Review the documentation required in your state for rate jobs. The required forms should outline exemptions, exceptions and the basic information the GC is required to maintain.


----------



## Kgmz (Feb 9, 2007)

Framer53 said:


> A one man shop would not have to pay himself the prevailing wages if he does not have a payroll.
> 
> The law applies to employees.


That is correct in most jusridictions.

For example we have a lot of independent owner/operator dump trucks around here, so it is a one man company with one dump truck. They are exempt after they fill out a form and don't have to do any more paper work.


----------



## fireguy (Oct 29, 2006)

Framer53 said:


> A one man shop would not have to pay himself the prevailing wages if he does not have a payroll.
> 
> The law applies to employees.


 
And if your wife is an employee, she gets Davis Bacon. According to my bookkeeper


----------



## Marson (Jun 3, 2007)

Framer53 said:


> A one man shop would not have to pay himself the prevailing wages if he does not have a payroll.
> 
> The law applies to employees.


By "one man shop" I mean a one person S-Corp or LLC. We don't let sole proprietors bid since we would have to pay work comp if they worked for us. 

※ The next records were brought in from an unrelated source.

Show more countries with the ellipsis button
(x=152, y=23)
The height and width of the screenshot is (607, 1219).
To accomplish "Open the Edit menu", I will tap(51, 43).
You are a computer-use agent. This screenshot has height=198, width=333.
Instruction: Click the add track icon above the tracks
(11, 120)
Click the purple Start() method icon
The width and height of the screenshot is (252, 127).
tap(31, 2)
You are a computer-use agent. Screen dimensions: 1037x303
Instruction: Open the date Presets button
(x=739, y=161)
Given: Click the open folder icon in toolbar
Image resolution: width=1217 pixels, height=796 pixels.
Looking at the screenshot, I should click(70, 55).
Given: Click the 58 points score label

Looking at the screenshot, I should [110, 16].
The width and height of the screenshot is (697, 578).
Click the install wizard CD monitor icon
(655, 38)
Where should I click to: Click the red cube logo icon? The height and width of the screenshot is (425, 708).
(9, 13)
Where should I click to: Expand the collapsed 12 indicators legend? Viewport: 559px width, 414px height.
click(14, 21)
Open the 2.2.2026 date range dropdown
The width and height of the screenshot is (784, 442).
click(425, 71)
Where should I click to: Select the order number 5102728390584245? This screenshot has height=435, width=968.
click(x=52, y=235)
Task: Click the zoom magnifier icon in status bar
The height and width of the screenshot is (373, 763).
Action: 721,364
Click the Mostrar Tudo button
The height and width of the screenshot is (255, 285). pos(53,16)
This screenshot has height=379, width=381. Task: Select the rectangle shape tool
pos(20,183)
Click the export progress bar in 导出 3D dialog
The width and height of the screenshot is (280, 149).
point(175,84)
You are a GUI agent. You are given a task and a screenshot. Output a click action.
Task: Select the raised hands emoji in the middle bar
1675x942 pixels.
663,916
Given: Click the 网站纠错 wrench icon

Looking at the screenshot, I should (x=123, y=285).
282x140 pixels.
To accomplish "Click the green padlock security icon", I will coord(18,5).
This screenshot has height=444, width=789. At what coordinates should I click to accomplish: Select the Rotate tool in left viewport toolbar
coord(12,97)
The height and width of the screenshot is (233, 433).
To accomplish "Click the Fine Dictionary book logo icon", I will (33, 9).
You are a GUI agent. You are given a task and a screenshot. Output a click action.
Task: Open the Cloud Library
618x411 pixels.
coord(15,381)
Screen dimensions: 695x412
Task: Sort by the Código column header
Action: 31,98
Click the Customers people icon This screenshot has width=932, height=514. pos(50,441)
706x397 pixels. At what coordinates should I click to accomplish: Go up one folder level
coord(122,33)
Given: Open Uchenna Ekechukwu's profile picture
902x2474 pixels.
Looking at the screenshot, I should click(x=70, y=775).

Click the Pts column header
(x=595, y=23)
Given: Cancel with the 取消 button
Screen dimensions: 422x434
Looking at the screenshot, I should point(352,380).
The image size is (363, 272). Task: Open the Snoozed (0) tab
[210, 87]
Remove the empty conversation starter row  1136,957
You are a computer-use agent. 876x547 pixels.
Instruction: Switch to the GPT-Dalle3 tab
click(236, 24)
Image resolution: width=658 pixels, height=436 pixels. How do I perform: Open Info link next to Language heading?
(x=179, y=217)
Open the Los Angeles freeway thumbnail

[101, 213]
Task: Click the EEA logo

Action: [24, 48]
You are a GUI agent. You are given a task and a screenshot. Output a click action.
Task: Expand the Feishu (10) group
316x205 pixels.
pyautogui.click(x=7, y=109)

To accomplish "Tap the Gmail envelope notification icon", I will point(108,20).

Some of them are paying themselves payroll I'm thinking. I could be wrong though.


----------



## Solar Control (Jan 27, 2009)

Marson said:


> By "one man shop" I mean a one person S-Corp or LLC. We don't let sole proprietors bid since we would have to pay work comp if they worked for us.
> ...


Not trying to make the issue more confusing, but the one man LLCs are not treated any differently than a sole-proprietorship for tax purposes. You should verify that with work comp they are treated differently in your state.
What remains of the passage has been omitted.